● Requirements:
(A) Please reproduce, word for word, the part of the passage on prison lockup hours that opens with the words containing "Beales said in" and closes with "hours were necessary.".
(B) Carry on the passage on prison lockup hours from its final sentence.

● Passage given:
"""
Beales said in addition to the 90 minutes, some, but not all, of the women had additional time out for programmes, workshops and other activities.
"Some of them refuse to work, some of them can't work. So you've got gang issues, you can't unlock them with other people. There might be health issues or whatever. But when you unlock people, you've got to then have the staff to supervise them, and you've got to put them somewhere to do something and you don't always have that."
Under the United Nations' Nelson Mandela Rules, anything longer than 22 hours in a cell a day without meaningful human contact meets the definition of solitary confinement.
Beales said the long lockup hours were necessary.
"To have them wandering around the yards in each other's faces, becoming violent, hostile with each other, because there isn't anything else for them to do at that moment in time, is probably worse for them," he said. "If they're in a cell, they've got the TV, they've got their books. They're not sitting in a barren cell with nothing."
"""
● Supplied data:
"""
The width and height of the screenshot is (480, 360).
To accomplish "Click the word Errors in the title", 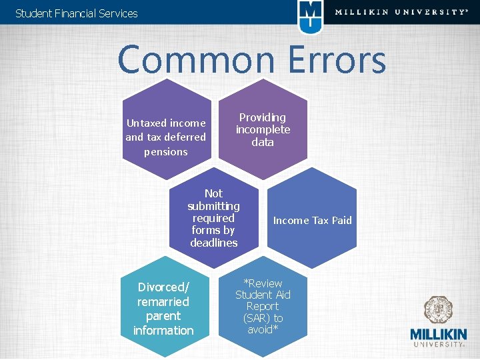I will (337, 60).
"""
● In response:
(A)
Beales said in addition to the 90 minutes, some, but not all, of the women had additional time out for programmes, workshops and other activities.
"Some of them refuse to work, some of them can't work. So you've got gang issues, you can't unlock them with other people. There might be health issues or whatever. But when you unlock people, you've got to then have the staff to supervise them, and you've got to put them somewhere to do something and you don't always have that."
Under the United Nations' Nelson Mandela Rules, anything longer than 22 hours in a cell a day without meaningful human contact meets the definition of solitary confinement.
Beales said the long lockup hours were necessary.

(B)
After reporting earlier this week on the findings of an internal review, which said ARWCF had a punitive culture, dysfunctional management and staff who were too quick to resort to force, RNZ was given a tour of the prison.
RNZ was shown areas of the prison where women were working - for between 20 and 60 cents an hour - packing goods and sewing face masks.
ARWCF, which has 371 inmates - 67 percent of whom are Māori - also has a mothers unit, with two babies currently on site.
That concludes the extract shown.